[Note] LibAFLとはなにか

LibAFL とは

https://aflplus.plus/libafl-book/libafl.html ファジングのためのライブラリ。 AFL, libFuzzer, honggfuzz といったファザーは存在するが拡張性がない。 個々のソフトウェアに対してカスタマイズ可能なファザーを作るために開発された。

特徴

• マルチプラットフォーム対応
• OS依存のランタイムを必要としていない
• なので組み込みデバイスやハイパーバイザ、WASMなどにつかえる(らしい)
• AFLPlusPlusで培った経験が活かされている
• スケールしやすいらしい
• 早い
• ソフトウェアに合わせてカスタムできる

入門

crate として使える。 注意点としてClangに依存しているので予めインストールする必要がある。

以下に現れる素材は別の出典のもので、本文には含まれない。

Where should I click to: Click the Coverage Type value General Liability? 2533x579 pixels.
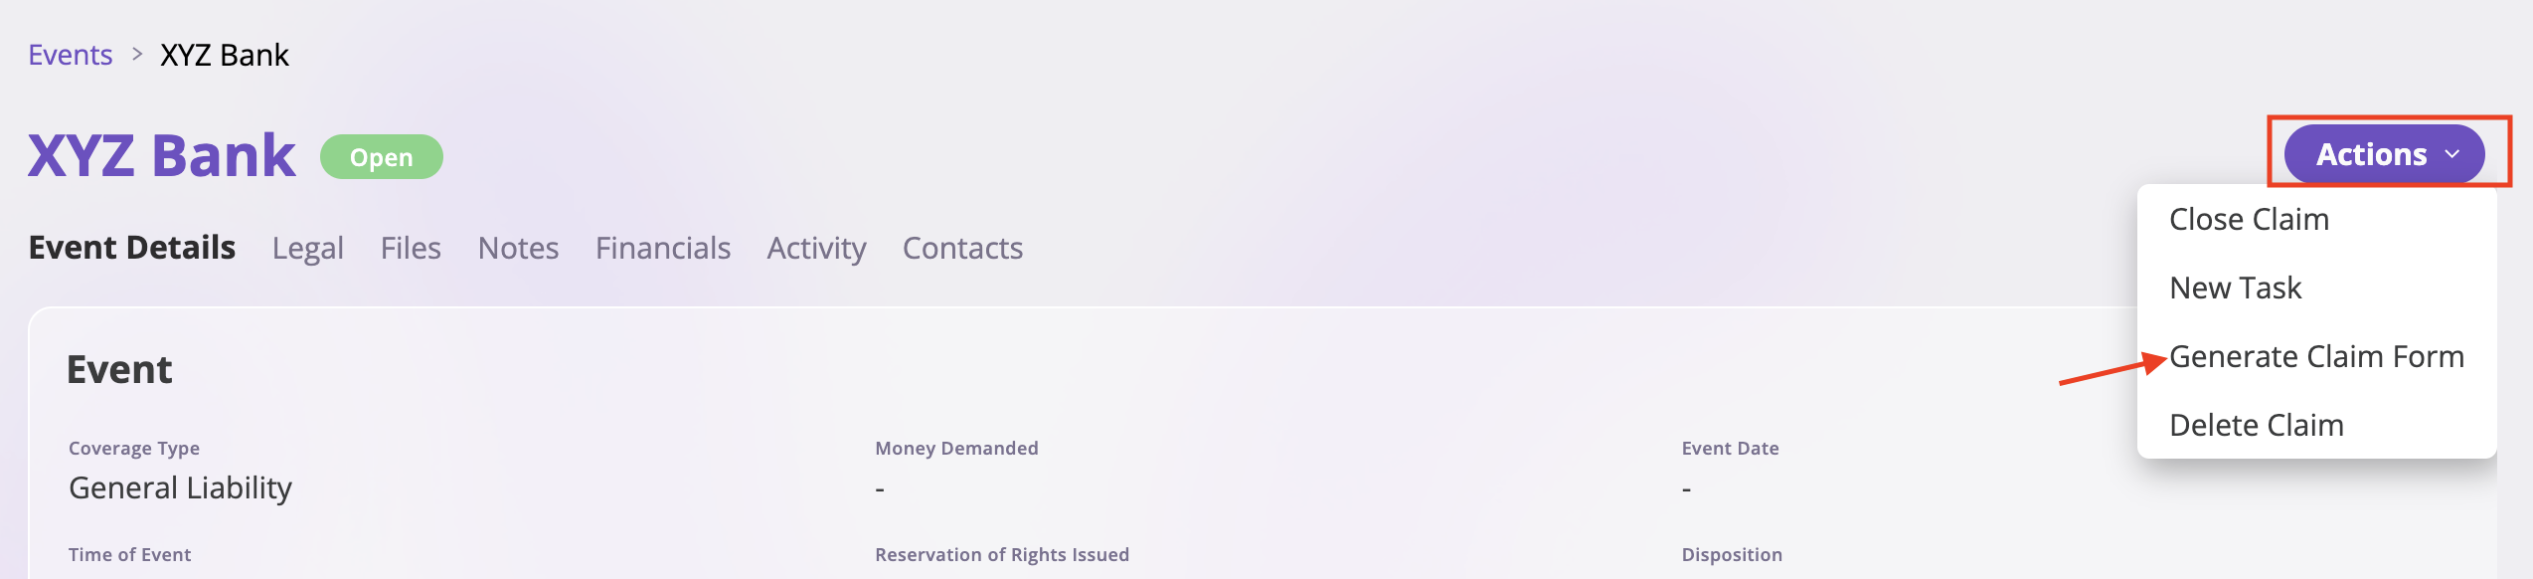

各種プロジェクトのルートディレクトリから cargo build --release を実行することでビルドできる。 下記のように Cargo.toml に書けば良い(私は cargo add で入れた)

[dependencies]
libafl = { version = "*" }

色々とカスタムできるがクレートとしては libafl を使えば良さそう。 他のクレートの説明はこちら。 https://aflplus.plus/libafl-book/getting_started/crates.html

コンセプト

Observer

テスト対象のぷろぐらむの実行を監視し、その情報をファザーに提供するものです。 これは Observer トレイトに書かれている。 各ファジングのデータを保持したりファジングケースの前後でフックしたりできる。

Executor

テスト対処の実行に関する操作を定義するもの。 ファザー＝が実行で使用したい入力についてプログラムに通知し、特定のメモリの場所に書き込んだり、それをパラメータとしてハーネスに渡す責任がある。 Executor トレイとで提供されている。 InprocessExecutor はプロセス内のクラッシュを検出する。 ForkserverExecutor 子プロセスをファズするときに使う。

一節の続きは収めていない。